After parsing the data I loaded it into the database using this tidy script.
drop table sensors; CREATE TABLE sensors ( id varchar(50), lon double precision, lat double precision); \copy sensors(id,lon,lat) FROM 'sensors.csv' DELIMITERS ',' CSV HEADER; alter table sensors add column the_geom geometry; update sensors set the_geom=ST_SetSRID(ST_MakePoint(lon,lat),4326); CREATE INDEX idx_sensors_geom ON sensors USING GIST(the_geom); -- create index, just in case
Now I can analyze those things in QuantumGIS – for which I ordered a book yesterday – this one here by Anita Graser – and hope to get some pointers on doing batch processing and stuff like that.
I am at the moment struggling with making the solution of a variant of “HOW DO I RETURN THE ROW HAVING THE MAX OF ITS GROUP, LOL?” finish in reasonable time because I have “big data”, a couple of joins, and it really sucks.
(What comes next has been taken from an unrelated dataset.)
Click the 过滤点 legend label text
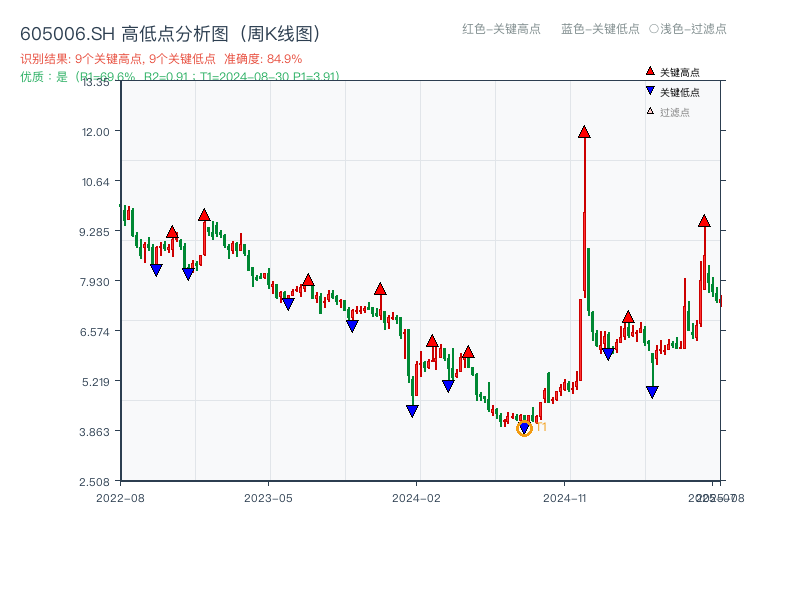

It is weird that this thing is so hard to do in SQL, it’s not exactly an obscure thing that nobody needs. It would be cool to be able to get some query time estimates for postgres so that I know a query is doomed after waiting a bit.
I also need to write a simple map reduce job which should probably take precedence. I also want to learn what stored procedures are exactly (yesterday I wrote my first sql functions and it’s really good for my sanity – goodbye copy pasting 5 lines of SQL from txt files I forget where I saved them the next day).